- [Problem]: Reproduce the data below line for line, with no changes.

══ Data provided

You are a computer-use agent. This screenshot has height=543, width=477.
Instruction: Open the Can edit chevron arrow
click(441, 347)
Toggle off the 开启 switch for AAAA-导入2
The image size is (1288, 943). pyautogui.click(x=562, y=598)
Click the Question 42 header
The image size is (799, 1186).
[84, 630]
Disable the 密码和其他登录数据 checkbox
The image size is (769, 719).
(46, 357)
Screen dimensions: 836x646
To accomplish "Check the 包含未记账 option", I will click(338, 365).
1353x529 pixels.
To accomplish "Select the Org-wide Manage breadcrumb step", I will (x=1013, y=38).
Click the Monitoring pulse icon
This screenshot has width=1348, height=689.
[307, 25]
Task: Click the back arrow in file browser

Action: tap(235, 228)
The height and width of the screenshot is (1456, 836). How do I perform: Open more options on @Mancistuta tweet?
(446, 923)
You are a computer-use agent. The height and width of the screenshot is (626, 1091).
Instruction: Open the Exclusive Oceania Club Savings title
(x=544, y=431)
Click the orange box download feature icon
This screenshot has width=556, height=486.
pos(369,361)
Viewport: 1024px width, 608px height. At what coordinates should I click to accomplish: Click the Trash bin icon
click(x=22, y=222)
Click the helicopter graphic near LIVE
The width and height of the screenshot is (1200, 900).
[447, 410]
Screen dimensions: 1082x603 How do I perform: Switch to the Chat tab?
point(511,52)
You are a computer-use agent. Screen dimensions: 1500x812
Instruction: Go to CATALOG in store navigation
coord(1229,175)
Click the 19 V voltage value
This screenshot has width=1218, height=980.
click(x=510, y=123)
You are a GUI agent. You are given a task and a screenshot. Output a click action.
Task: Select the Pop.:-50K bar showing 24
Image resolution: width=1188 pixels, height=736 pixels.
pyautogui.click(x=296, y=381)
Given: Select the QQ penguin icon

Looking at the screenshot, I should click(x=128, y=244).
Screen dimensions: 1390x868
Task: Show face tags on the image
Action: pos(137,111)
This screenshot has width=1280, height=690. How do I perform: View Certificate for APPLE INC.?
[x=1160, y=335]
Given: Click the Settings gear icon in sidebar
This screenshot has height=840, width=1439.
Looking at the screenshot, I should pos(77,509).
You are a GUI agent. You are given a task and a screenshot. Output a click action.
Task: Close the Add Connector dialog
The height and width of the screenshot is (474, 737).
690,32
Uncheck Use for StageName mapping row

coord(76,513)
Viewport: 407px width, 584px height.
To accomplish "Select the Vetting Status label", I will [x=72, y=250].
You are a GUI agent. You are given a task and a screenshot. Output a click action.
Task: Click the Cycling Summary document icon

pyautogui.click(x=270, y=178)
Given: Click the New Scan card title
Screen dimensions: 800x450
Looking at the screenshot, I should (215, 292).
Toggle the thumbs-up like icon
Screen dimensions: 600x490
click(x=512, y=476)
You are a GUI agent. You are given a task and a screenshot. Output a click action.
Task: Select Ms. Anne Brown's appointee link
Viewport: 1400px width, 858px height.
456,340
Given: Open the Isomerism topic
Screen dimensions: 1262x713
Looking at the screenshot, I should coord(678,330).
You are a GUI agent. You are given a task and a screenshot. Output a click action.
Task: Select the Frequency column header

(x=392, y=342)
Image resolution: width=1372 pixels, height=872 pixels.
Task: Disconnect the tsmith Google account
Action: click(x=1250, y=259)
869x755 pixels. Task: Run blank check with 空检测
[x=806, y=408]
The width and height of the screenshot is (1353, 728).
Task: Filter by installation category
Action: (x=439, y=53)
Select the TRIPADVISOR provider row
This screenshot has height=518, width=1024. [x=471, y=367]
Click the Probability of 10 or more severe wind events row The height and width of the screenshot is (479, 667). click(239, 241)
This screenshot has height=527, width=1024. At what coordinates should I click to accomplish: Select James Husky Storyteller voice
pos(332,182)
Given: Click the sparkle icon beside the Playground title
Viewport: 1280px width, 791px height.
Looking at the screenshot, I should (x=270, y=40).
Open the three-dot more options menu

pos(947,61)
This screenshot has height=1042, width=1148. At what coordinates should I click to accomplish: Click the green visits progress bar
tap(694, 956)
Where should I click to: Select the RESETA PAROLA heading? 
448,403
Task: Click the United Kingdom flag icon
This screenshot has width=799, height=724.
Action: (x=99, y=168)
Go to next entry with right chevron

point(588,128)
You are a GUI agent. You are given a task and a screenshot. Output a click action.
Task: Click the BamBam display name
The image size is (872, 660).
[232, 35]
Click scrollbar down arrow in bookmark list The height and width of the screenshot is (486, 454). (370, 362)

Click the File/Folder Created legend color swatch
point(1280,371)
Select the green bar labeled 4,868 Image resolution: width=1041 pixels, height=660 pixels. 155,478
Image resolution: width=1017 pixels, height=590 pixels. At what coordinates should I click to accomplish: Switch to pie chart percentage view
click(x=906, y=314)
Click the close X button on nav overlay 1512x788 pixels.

════

- [Reply]:
You are a computer-use agent. This screenshot has height=543, width=477.
Instruction: Open the Can edit chevron arrow
click(441, 347)
Toggle off the 开启 switch for AAAA-导入2
The image size is (1288, 943). pyautogui.click(x=562, y=598)
Click the Question 42 header
The image size is (799, 1186).
[84, 630]
Disable the 密码和其他登录数据 checkbox
The image size is (769, 719).
(46, 357)
Screen dimensions: 836x646
To accomplish "Check the 包含未记账 option", I will click(338, 365).
1353x529 pixels.
To accomplish "Select the Org-wide Manage breadcrumb step", I will (x=1013, y=38).
Click the Monitoring pulse icon
This screenshot has width=1348, height=689.
[307, 25]
Task: Click the back arrow in file browser

Action: tap(235, 228)
The height and width of the screenshot is (1456, 836). How do I perform: Open more options on @Mancistuta tweet?
(446, 923)
You are a computer-use agent. The height and width of the screenshot is (626, 1091).
Instruction: Open the Exclusive Oceania Club Savings title
(x=544, y=431)
Click the orange box download feature icon
This screenshot has width=556, height=486.
pos(369,361)
Viewport: 1024px width, 608px height. At what coordinates should I click to accomplish: Click the Trash bin icon
click(x=22, y=222)
Click the helicopter graphic near LIVE
The width and height of the screenshot is (1200, 900).
[447, 410]
Screen dimensions: 1082x603 How do I perform: Switch to the Chat tab?
point(511,52)
You are a computer-use agent. Screen dimensions: 1500x812
Instruction: Go to CATALOG in store navigation
coord(1229,175)
Click the 19 V voltage value
This screenshot has width=1218, height=980.
click(x=510, y=123)
You are a GUI agent. You are given a task and a screenshot. Output a click action.
Task: Select the Pop.:-50K bar showing 24
Image resolution: width=1188 pixels, height=736 pixels.
pyautogui.click(x=296, y=381)
Given: Select the QQ penguin icon

Looking at the screenshot, I should click(x=128, y=244).
Screen dimensions: 1390x868
Task: Show face tags on the image
Action: pos(137,111)
This screenshot has width=1280, height=690. How do I perform: View Certificate for APPLE INC.?
[x=1160, y=335]
Given: Click the Settings gear icon in sidebar
This screenshot has height=840, width=1439.
Looking at the screenshot, I should pos(77,509).
You are a GUI agent. You are given a task and a screenshot. Output a click action.
Task: Close the Add Connector dialog
The height and width of the screenshot is (474, 737).
690,32
Uncheck Use for StageName mapping row

coord(76,513)
Viewport: 407px width, 584px height.
To accomplish "Select the Vetting Status label", I will [x=72, y=250].
You are a GUI agent. You are given a task and a screenshot. Output a click action.
Task: Click the Cycling Summary document icon

pyautogui.click(x=270, y=178)
Given: Click the New Scan card title
Screen dimensions: 800x450
Looking at the screenshot, I should (215, 292).
Toggle the thumbs-up like icon
Screen dimensions: 600x490
click(x=512, y=476)
You are a GUI agent. You are given a task and a screenshot. Output a click action.
Task: Select Ms. Anne Brown's appointee link
Viewport: 1400px width, 858px height.
456,340
Given: Open the Isomerism topic
Screen dimensions: 1262x713
Looking at the screenshot, I should coord(678,330).
You are a GUI agent. You are given a task and a screenshot. Output a click action.
Task: Select the Frequency column header

(x=392, y=342)
Image resolution: width=1372 pixels, height=872 pixels.
Task: Disconnect the tsmith Google account
Action: click(x=1250, y=259)
869x755 pixels. Task: Run blank check with 空检测
[x=806, y=408]
The width and height of the screenshot is (1353, 728).
Task: Filter by installation category
Action: (x=439, y=53)
Select the TRIPADVISOR provider row
This screenshot has height=518, width=1024. [x=471, y=367]
Click the Probability of 10 or more severe wind events row The height and width of the screenshot is (479, 667). click(239, 241)
This screenshot has height=527, width=1024. At what coordinates should I click to accomplish: Select James Husky Storyteller voice
pos(332,182)
Given: Click the sparkle icon beside the Playground title
Viewport: 1280px width, 791px height.
Looking at the screenshot, I should (x=270, y=40).
Open the three-dot more options menu

pos(947,61)
This screenshot has height=1042, width=1148. At what coordinates should I click to accomplish: Click the green visits progress bar
tap(694, 956)
Where should I click to: Select the RESETA PAROLA heading? 
448,403
Task: Click the United Kingdom flag icon
This screenshot has width=799, height=724.
Action: (x=99, y=168)
Go to next entry with right chevron

point(588,128)
You are a GUI agent. You are given a task and a screenshot. Output a click action.
Task: Click the BamBam display name
The image size is (872, 660).
[232, 35]
Click scrollbar down arrow in bookmark list The height and width of the screenshot is (486, 454). (370, 362)

Click the File/Folder Created legend color swatch
point(1280,371)
Select the green bar labeled 4,868 Image resolution: width=1041 pixels, height=660 pixels. 155,478
Image resolution: width=1017 pixels, height=590 pixels. At what coordinates should I click to accomplish: Switch to pie chart percentage view
click(x=906, y=314)
Click the close X button on nav overlay 1512x788 pixels.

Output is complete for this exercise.